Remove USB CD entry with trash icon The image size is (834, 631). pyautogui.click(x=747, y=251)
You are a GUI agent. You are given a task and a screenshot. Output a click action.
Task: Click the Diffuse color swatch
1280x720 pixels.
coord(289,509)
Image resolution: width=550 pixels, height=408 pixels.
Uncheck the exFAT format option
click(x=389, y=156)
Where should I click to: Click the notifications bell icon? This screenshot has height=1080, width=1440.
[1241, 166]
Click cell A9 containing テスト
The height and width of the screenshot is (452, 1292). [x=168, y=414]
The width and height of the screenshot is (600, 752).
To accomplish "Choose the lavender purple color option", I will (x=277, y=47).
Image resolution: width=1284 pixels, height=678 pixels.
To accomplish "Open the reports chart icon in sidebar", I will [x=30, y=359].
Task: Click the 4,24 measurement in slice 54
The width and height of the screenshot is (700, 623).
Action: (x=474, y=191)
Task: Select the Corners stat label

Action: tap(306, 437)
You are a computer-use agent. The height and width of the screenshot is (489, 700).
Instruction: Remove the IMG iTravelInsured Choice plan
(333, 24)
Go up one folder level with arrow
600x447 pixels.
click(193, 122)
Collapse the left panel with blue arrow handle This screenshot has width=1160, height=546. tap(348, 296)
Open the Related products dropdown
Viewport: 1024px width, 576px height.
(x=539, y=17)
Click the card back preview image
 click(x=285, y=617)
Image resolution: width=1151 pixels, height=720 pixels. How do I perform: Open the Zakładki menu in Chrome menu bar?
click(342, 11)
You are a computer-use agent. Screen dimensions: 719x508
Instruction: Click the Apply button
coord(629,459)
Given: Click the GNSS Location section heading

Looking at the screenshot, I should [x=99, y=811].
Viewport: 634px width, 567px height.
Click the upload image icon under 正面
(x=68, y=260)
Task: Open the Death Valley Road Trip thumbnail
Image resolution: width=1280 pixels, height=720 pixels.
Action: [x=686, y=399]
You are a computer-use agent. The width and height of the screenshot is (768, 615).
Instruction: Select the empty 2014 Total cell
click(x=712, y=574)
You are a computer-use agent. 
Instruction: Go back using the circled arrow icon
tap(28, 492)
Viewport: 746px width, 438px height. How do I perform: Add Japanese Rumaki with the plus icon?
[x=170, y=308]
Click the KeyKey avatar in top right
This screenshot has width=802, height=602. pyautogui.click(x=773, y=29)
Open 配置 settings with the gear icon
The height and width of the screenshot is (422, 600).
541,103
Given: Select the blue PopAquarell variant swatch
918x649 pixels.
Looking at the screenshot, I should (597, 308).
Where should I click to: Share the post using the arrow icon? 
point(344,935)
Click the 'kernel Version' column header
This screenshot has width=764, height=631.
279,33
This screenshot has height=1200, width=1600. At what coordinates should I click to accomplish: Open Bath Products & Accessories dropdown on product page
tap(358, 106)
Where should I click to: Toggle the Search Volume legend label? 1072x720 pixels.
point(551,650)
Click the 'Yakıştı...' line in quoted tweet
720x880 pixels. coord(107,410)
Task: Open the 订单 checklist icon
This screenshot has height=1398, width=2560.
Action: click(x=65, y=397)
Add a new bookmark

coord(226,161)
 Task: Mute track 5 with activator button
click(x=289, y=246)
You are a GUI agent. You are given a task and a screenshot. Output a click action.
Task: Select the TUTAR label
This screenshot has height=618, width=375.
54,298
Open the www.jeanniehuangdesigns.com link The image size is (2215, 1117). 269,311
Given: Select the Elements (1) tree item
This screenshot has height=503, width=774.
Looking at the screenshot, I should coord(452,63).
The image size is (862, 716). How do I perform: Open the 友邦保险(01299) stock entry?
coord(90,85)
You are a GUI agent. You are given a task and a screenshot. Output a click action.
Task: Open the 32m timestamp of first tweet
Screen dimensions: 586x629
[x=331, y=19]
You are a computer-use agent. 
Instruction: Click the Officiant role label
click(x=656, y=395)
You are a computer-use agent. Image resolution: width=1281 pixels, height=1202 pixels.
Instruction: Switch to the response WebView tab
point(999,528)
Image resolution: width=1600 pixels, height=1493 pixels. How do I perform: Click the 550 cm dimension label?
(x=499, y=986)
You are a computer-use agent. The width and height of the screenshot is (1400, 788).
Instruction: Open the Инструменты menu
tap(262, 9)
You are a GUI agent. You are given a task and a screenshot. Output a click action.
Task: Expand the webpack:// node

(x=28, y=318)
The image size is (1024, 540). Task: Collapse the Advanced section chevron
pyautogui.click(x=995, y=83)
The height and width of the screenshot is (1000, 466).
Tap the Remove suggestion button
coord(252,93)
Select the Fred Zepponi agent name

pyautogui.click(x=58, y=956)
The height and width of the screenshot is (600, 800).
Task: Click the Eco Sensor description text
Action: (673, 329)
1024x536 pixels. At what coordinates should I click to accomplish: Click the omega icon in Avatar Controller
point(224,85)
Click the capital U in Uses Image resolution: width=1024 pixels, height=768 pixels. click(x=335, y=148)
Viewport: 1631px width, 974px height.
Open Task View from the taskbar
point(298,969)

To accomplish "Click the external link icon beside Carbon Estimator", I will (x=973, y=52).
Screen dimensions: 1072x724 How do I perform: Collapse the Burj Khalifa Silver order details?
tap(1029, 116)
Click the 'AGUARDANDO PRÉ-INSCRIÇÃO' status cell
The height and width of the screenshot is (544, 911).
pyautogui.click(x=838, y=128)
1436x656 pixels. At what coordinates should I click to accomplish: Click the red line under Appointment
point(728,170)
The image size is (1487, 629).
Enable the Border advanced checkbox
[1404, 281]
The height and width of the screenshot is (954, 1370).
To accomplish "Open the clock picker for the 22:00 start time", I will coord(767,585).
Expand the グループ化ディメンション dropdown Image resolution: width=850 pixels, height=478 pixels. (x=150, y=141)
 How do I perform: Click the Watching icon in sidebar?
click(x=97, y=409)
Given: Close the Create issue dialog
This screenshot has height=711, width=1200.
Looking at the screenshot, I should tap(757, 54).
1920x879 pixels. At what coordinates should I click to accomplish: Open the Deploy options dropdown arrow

════════════════════

▸ Requirement:
Check each line above for the string "color" and copy every line that has it.

▸ Output for this exercise:
Task: Click the Diffuse color swatch
To accomplish "Choose the lavender purple color option", I will (x=277, y=47).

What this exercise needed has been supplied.